Seven offer their artful view on tour
Six artists will be showing and demonstrating their work at the Finnish Temperance Hall, 4090 Rocklin Road throughout the 18th annual PlacerArts Autumn Art Studio Tour, while Rocklin artist Connie McLennan will be opening her studio for touring this weekend.
Artists showing at the hall, where tickets for the three-day tour can also be purchased, will be Gayle Rappaport-Weiland, Connie Omans, Judie Larson, Betsy Kritzon, Craig Johnson and Jenny Stepp.
One of the first artists to participate in the annual studio tour, Gayle Rappaport-Weiland has lived in Rocklin for more than 20 years.

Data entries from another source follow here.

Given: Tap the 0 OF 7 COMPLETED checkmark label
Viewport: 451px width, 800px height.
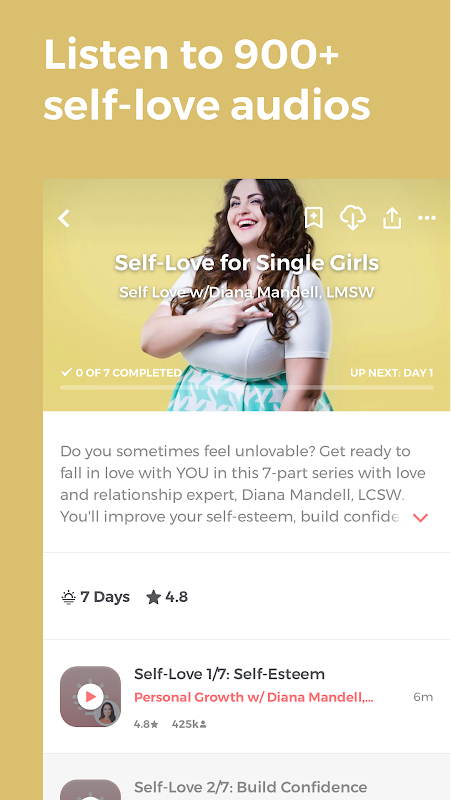Looking at the screenshot, I should (x=121, y=373).
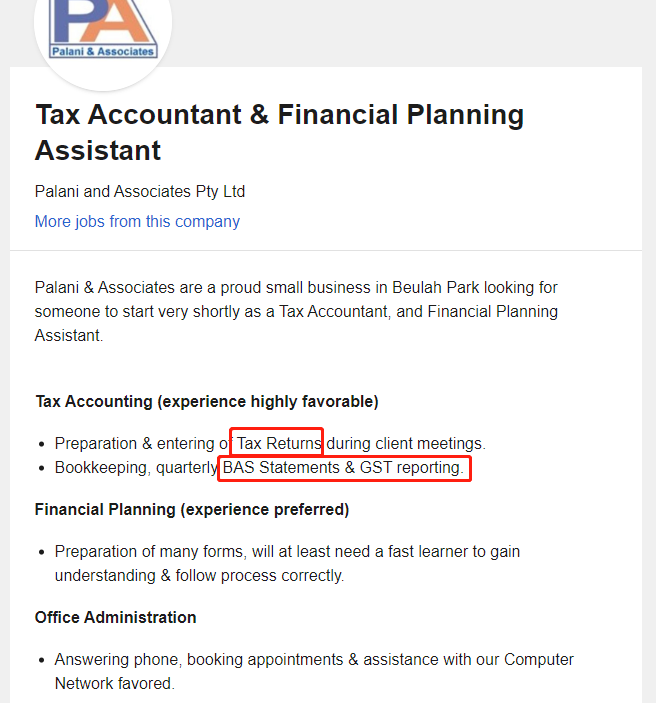The image size is (656, 703).
Task: Click the PA letters in the logo
Action: [x=103, y=21]
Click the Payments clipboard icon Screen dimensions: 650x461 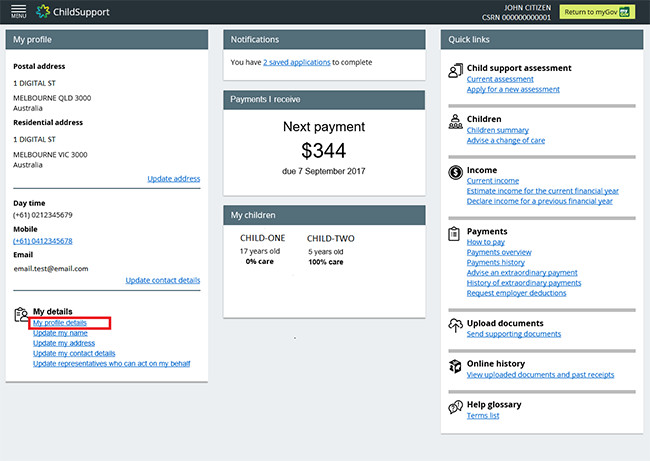454,234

Rappaport-Weiland is a well-known watercolor, acrylic and mixed media artist, Sierra College art instructor, consultant and art show juror as well as a strong supporter of the arts in Placer County.
She is a member of the board of directors for the Center for Contemporary Art, Sacramento.
One of Rappaport-Weiland’s art works was accepted into the national juried show, “Celebrating Artistic Expression,” opening Friday in the Paul Nystrom Library at William Jessup University.
At 78, Connie Omans could be considered the matriarch of the art community in Rocklin.
A long-time resident of Rocklin before moving to Walnut Grove in 2005, Omans is one of the original members of the art tour.
Many residents may remember her as the director/founder of the city of Rocklin’s Theater Arts program.
Omans will be showing her collection of original beaded jewelry.
She has been beading most of her life, but became a full-time artist/designer about 20 years ago.
Although she prefers working with pearls, Omans also incorporates stones and clay pieces in her jewelry designs.
A member of the Screen Actors Guild, Omans has appeared as an extra in the movie, “Big Love,” and most recently on the TV show, “The Mentalist.”
A photographer for more than 40 years, Craig Johnson started exploring the digital art world five years ago.
The Granite Bay resident once spent countless hours experimenting with prints in the darkroom, but has now discovered the advantages of enhancing the photo on a computer.
“I enjoy taking pictures,” he said, “And I enjoy manipulating the print — bringing out what I remember seeing.”
This is his third year to participate in the Art Studio Tour.
His work has been featured in 56 shows this year, including one piece which was sold during the KVIE-TV auction and two accepted into the national juried show, “Celebrating Artistic Expression” in the Paul Nystrom Library at William Jessup University.
Roseville resident Betsy Kritzon uses gourds as the basis for her artwork.
“I prefer something organic,” she said. “They are thousands and thousands of years old. It connects me to the past.”
Kritzon said she likes designing “things that are utilitarian.”
In addition to her gourd designs, Kritzon creates personal collages and is a home-school art teacher.
An artist and teacher, Judie Larson has chosen colored pencils as her creative outlet.
Larson had studied art at L.A. Valley College, but was unable to finish. Fifteen years later, she began to explore art as a career by taking classes.
While caring for her grandchildren, Larson discovered the flexibility of working with colored pencils.
“I had to be able to pick it up and put it down really fast,” she said. “I tried colored pencils and found I really liked them. I like making (my drawings) look like they are oil.”
A Roseville resident for eight years, Jenny Stepp finds satisfaction in working with fused glass and metals, particularly steel.
“It’s just what I’m drawn to,” Stepp said. “I had wanted to learn metal, in particular, for a long time.”
Stepp has her own kiln for firing her fused glass pieces as well as welding equipment.
She has always had an interest in art, learning about textures and embellishments as a child.
“I like creating something that is my vision of beauty,” she said.
A resident of Rocklin since 1986, Connie McLennan will open her art studio this weekend.
While she works primarily in oil, McLennan dabbles in other media.
After graduating from San Francisco Academy of the Arts, she began to pursue her career as an artist in 1982.
As a commercial illustrator for 28 years, she illustrated a wide variety of advertising, institutional and editorial projects, including 13 children’s books.
Her collection of 25 eight-inch by eight-inch paintings won first place in the “20-20 Show” at the Kennedy Gallery in Sacramento. An exhibit of her work will be on display this month at the Kennedy Gallery.
She has participated in the PlacerArts Studio Tour for several years.